§ Extrait fourni
╔══

« Erreur 53 » d’Apple : les réparateurs de smartphones sur le qui-vive

Par Pierre Manière  |   |  783  mots
Apple a bloqué certains iPhone 6 et 6+ dont la réparation du bouton "Home" a été effectuée des boutiques "non-agréées".
Outre l’énervement de milliers de clients qui ont vu leur iPhone bloqué pour l’avoir réparé ailleurs que dans un Apple Store, la marque à la pomme suscite l’inquiétude des réparateurs de mobiles comme WeFix et Point Service Mobiles.

La nouvelle a provoqué une levée de boucliers. Et pour cause : depuis peu, Apple a décidé de bloquer les smartphones de ses propres clients. En mettant à jour leur appareil avec la dernière version du système d'exploitation, iOS 9, certains propriétaires d'iPhone 6 ou 6+ ont été confrontés à un désagréable message : « Erreur 53. » Résultat ? Leur terminal s'est retrouvé immédiatement inutilisable. Le tort de ces clients : avoir réparé le bouton « Home » de leur très cher terminal (un iPhone 6 coûte a minima 639 euros) sans passer par une boutique « agréée » par la marque à la pomme.

╚══

Recopiez mot pour mot un passage de l'article sur l'« Erreur 53 » : commencez aux mots « La nouvelle a » et arrêtez-vous après « à la pomme. ». Les lignes ci-dessous n'ont aucun rôle à jouer ici.

§ Données sources

╔══

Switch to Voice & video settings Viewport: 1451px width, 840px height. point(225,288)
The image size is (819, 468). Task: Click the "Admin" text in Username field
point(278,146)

╚══

§ Réponse écrite
La nouvelle a provoqué une levée de boucliers. Et pour cause : depuis peu, Apple a décidé de bloquer les smartphones de ses propres clients. En mettant à jour leur appareil avec la dernière version du système d'exploitation, iOS 9, certains propriétaires d'iPhone 6 ou 6+ ont été confrontés à un désagréable message : « Erreur 53. » Résultat ? Leur terminal s'est retrouvé immédiatement inutilisable. Le tort de ces clients : avoir réparé le bouton « Home » de leur très cher terminal (un iPhone 6 coûte a minima 639 euros) sans passer par une boutique « agréée » par la marque à la pomme.